Pictures are to be left out, and only the lines from the one containing "You are a GUI" through the last line of the data are to be returned exactly.

★ ★ ★ ★ ★ ★ ★

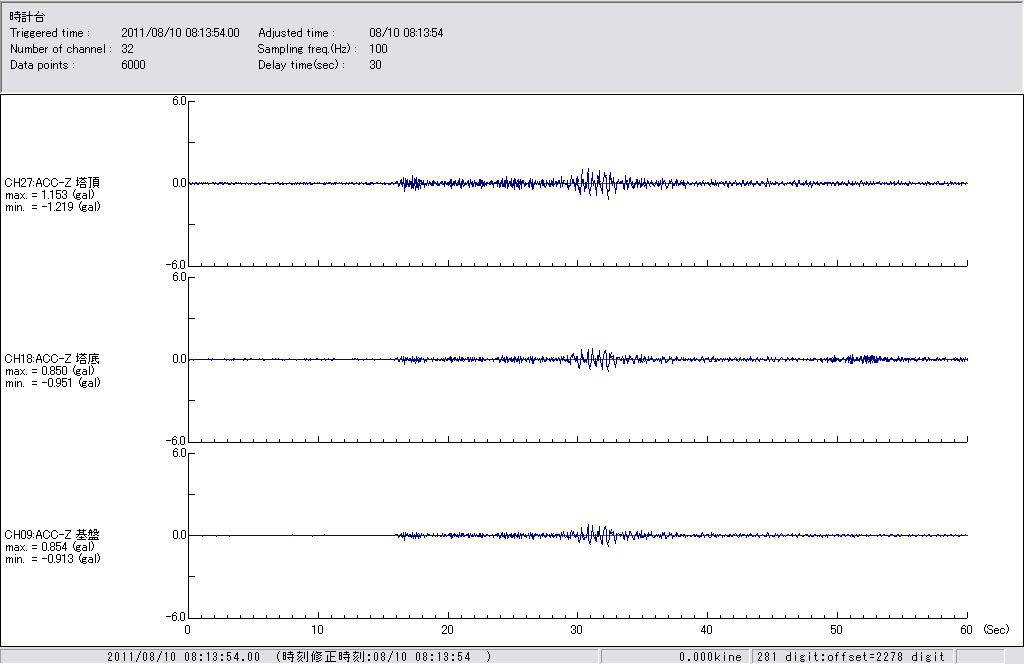1024x664 pixels.
Task: Click the digit offset=2278 status bar field
Action: pyautogui.click(x=850, y=657)
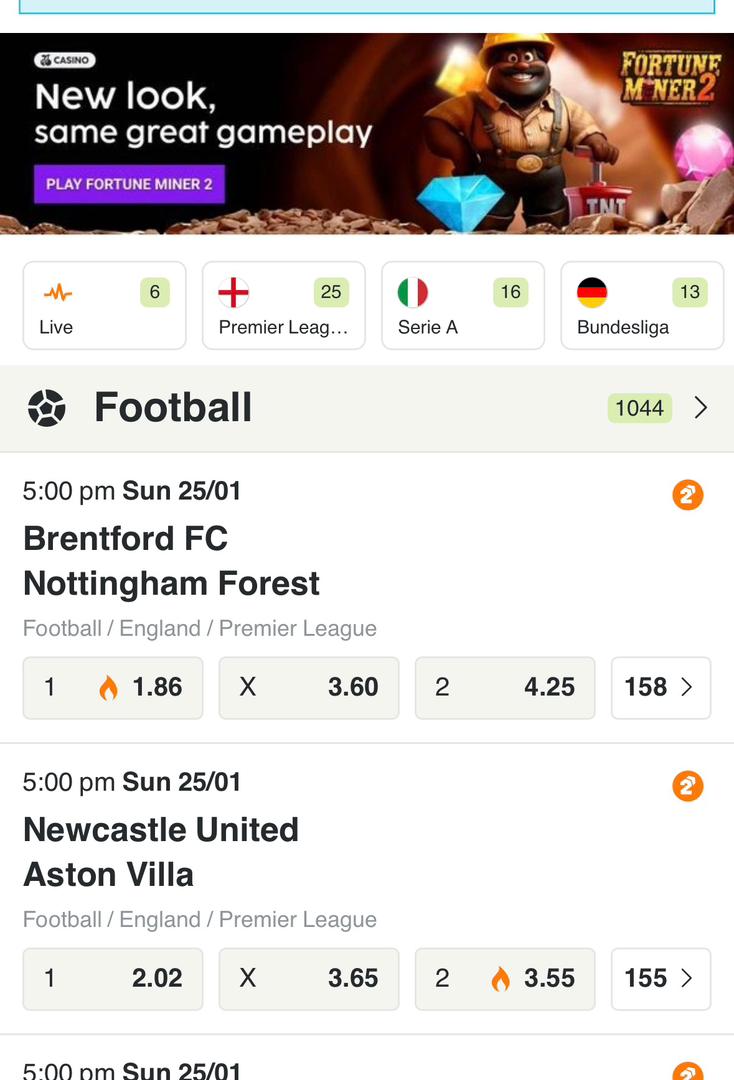Open the Newcastle United vs Aston Villa match

(161, 851)
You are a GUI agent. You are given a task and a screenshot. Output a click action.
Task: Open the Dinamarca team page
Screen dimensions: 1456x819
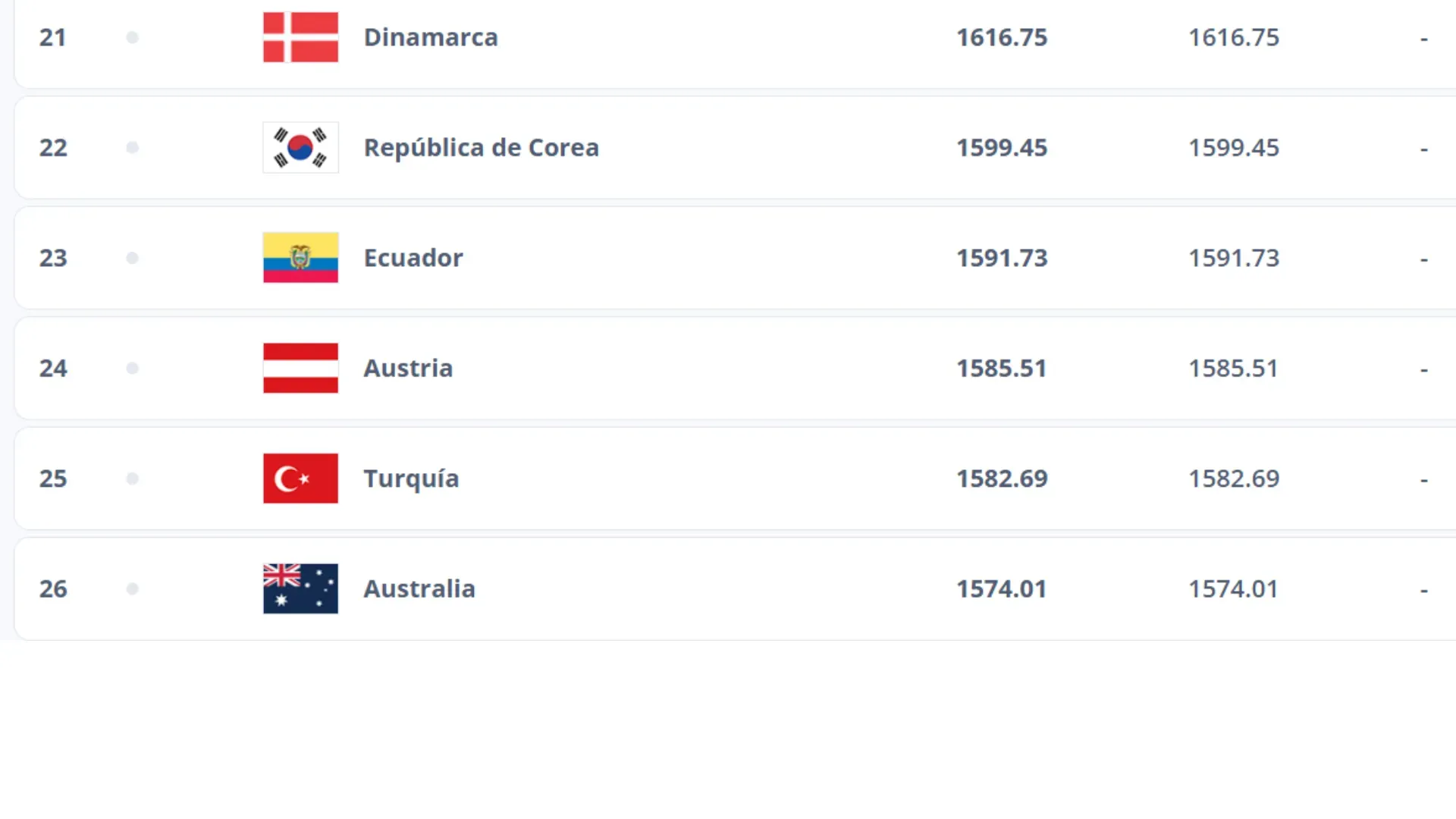coord(430,37)
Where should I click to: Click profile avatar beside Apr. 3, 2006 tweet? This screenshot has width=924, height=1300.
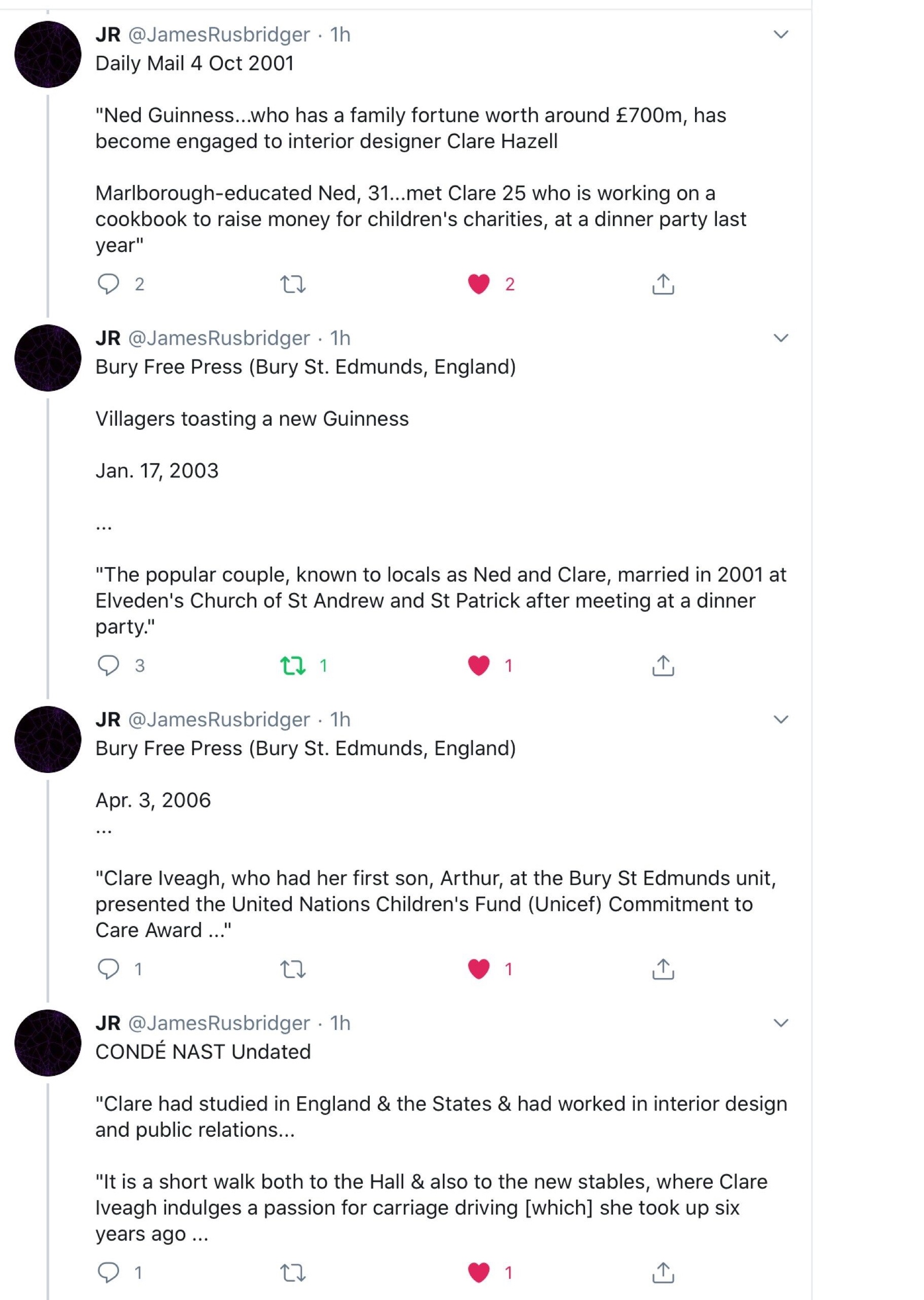click(x=48, y=739)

★ ★ ★ ★ ★ ★ ★

**ANSWER BOX**
You are a GUI agent. You are given a task and a screenshot. Output a click action.
Task: Open the Dinamarca team page
Screen dimensions: 1456x819
coord(430,37)
Where should I click to: Click profile avatar beside Apr. 3, 2006 tweet? This screenshot has width=924, height=1300.
click(x=48, y=739)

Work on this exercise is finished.